If you don't have access to cleaning wipes, you can use a dampened cotton cloth. Be sure it is 100% cotton because synthetic fibers can scratch the screen. Gently wipe the screen with the cloth until it is clean, and use another clean/dry cloth to dry it so it doesn't leave water spots. You can try using distilled water instead of tap water. It does not have dissolved minerals like tap water and won't leave a film or water spots on the screen.


No microfiber cloth, no glass cleaning cloth! And the cotton cloth only smears/disseminate it. Now what to do?

In a small effort to accodomate a question marked as duplicate, where the above restrictions apply, here is another few options for cleaning a glass surface:

  • First of all, if the restrictions doesn't apply to you, then you most likely are better of using the microfiber cloth or the glass cleaning cloth!
  • To help clean the surface using a cotton cloth (of sorts), not only smearing everything about, you could try using a small amount of dishwashing liquid, or possibly a thinned out vinegar solution
  • If cotton cloths are not feasible to do the job, you could opt for either an old newspaper or a coffee filter. Both can be used, but do be careful not to scratch glass. Neither will leave residue/stains on the glass, but can be helpful clearing the glass

Always be careful when applying any liquid to electrical components, like touchscreens or LCD screens. Also do not use excessive force when rubbing these devices.

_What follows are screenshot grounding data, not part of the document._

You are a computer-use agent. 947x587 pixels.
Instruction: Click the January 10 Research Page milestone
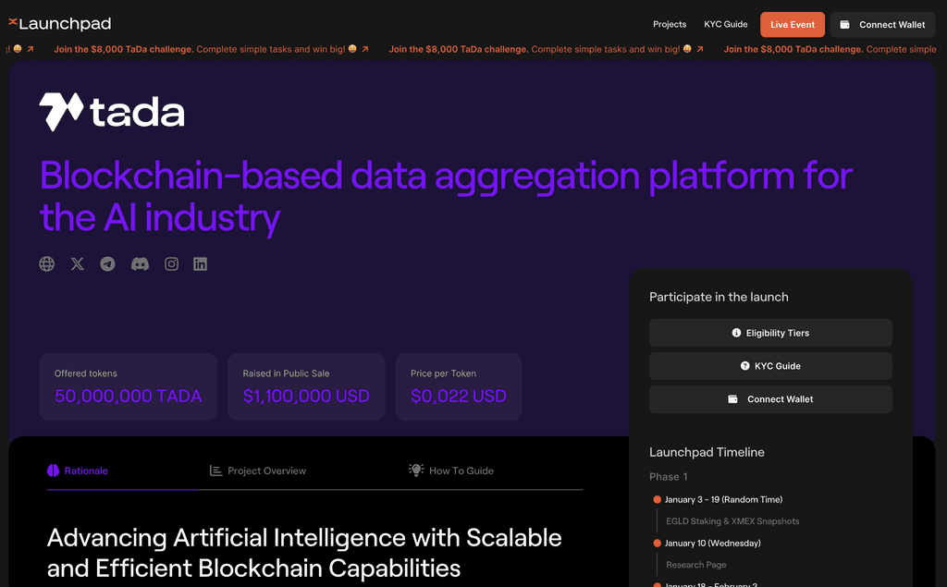point(695,564)
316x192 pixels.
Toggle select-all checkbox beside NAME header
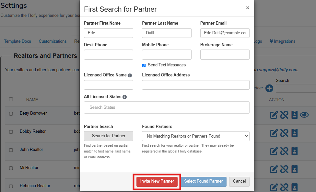pos(11,99)
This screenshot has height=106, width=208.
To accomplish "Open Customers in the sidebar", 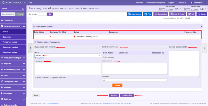I will pyautogui.click(x=7, y=37).
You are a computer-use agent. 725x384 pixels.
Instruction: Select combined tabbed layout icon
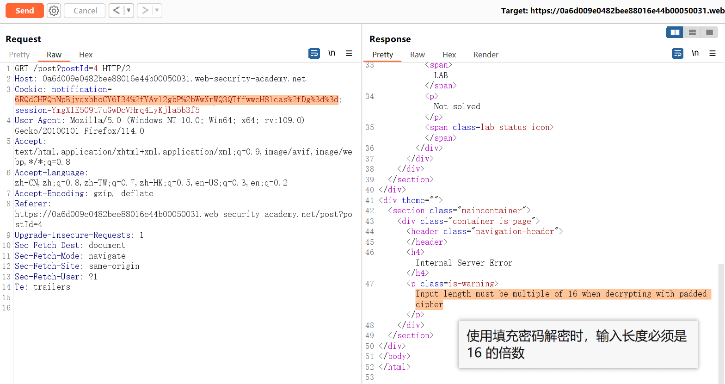709,32
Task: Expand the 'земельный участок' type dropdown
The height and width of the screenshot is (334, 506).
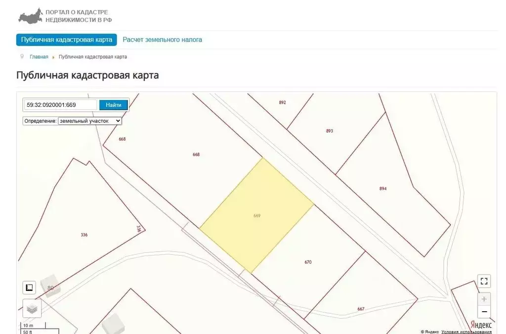Action: [x=89, y=121]
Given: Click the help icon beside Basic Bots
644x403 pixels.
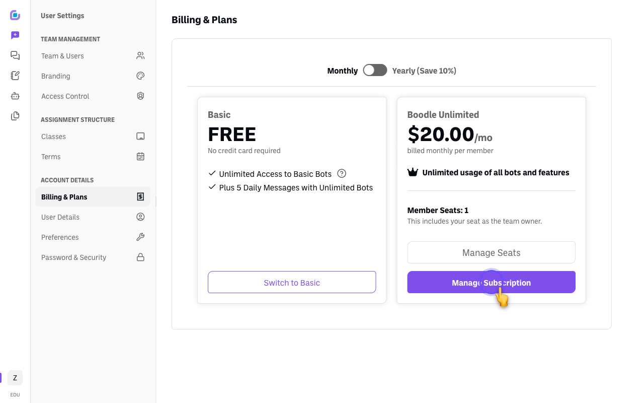Looking at the screenshot, I should pos(342,173).
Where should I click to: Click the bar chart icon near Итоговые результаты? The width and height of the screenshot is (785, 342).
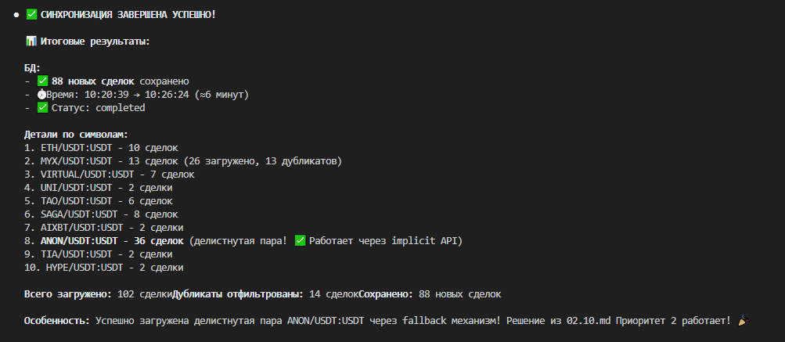point(31,41)
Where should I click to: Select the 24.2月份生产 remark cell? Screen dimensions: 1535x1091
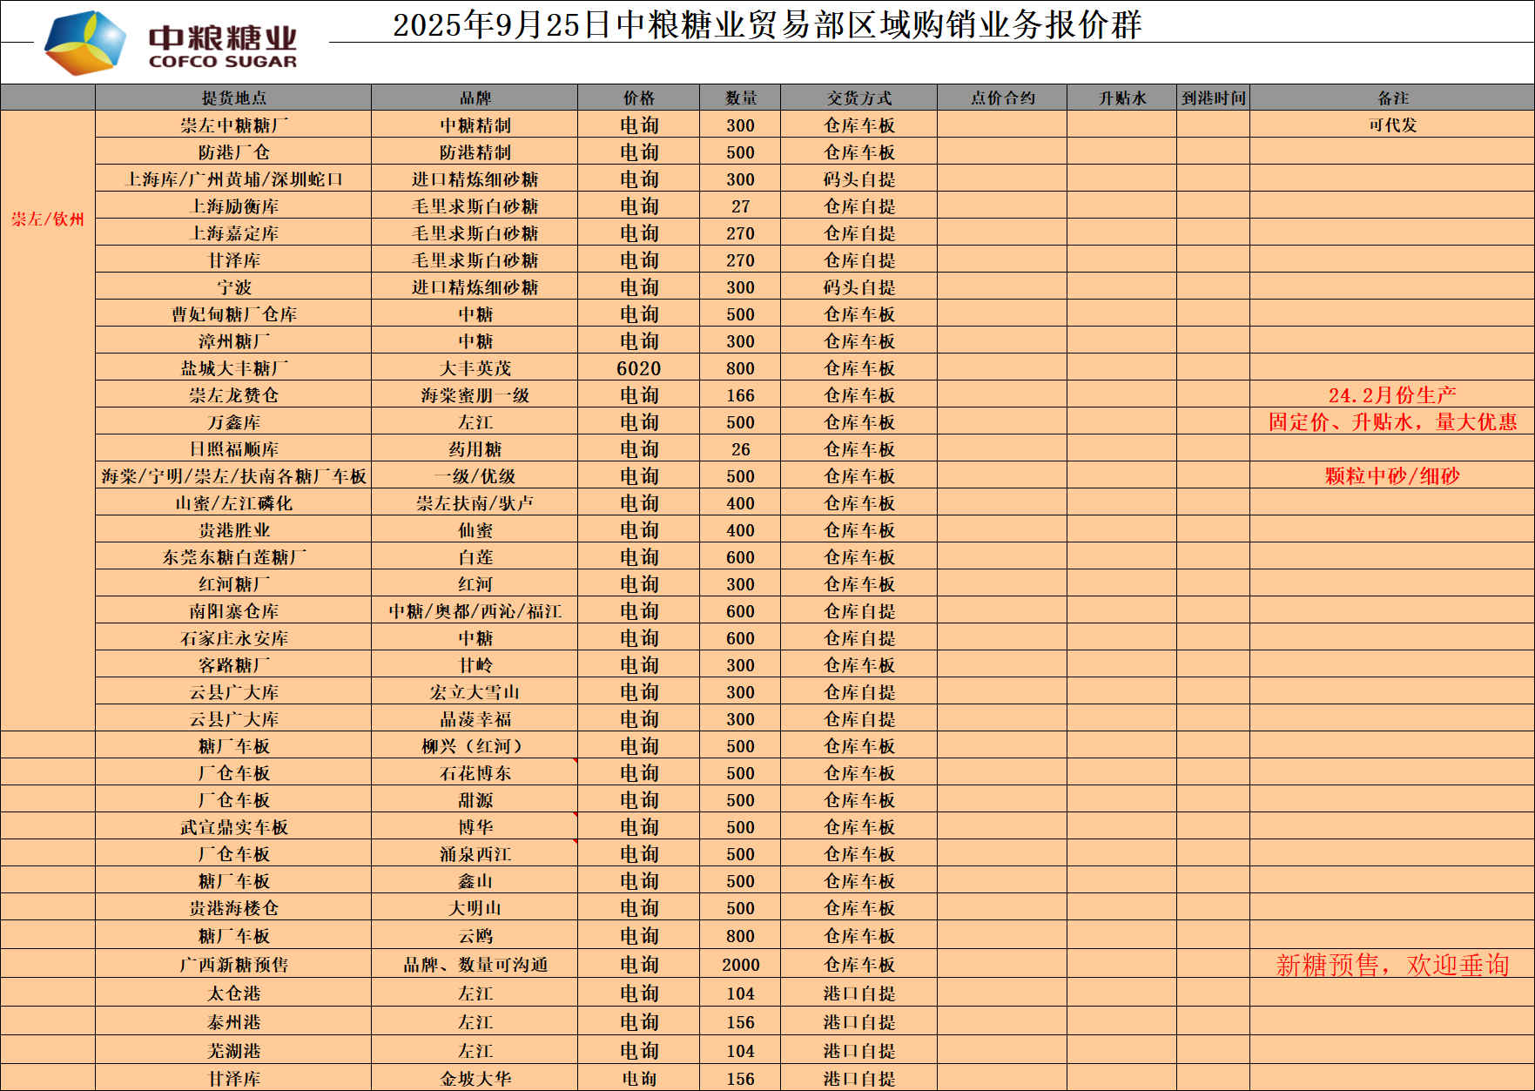[x=1392, y=395]
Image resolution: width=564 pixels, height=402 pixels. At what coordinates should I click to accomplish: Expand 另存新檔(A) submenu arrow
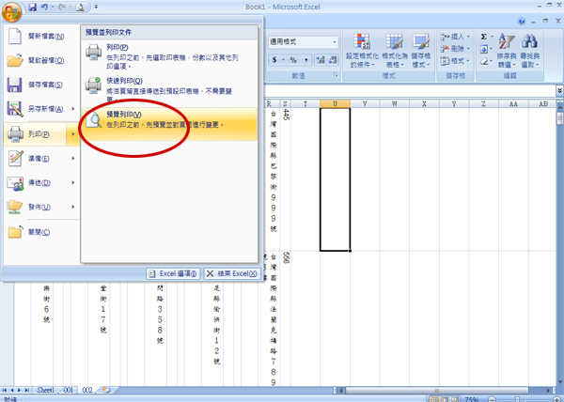click(x=73, y=109)
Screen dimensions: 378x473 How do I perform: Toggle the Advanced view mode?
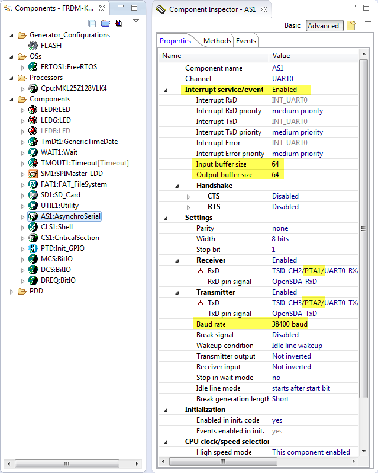[323, 25]
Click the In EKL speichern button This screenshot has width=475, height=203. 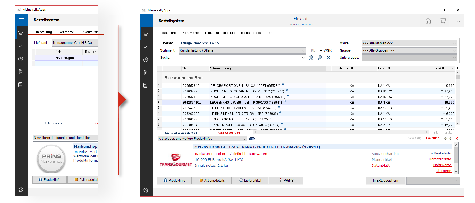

The Natural Way To Clean Screens

Witch hazel is traditionally used as a cosmetic. However, it is probably the most natural yet effective and readily available cleaning solution for grimy screens. Water doesn't work, and soap can be hard to use (requires rinsing). Chemical cleaning products are expensive and usually​ toxic as well. Witch hazel is so simple. Drop a few drops and polish it dry with a cloth.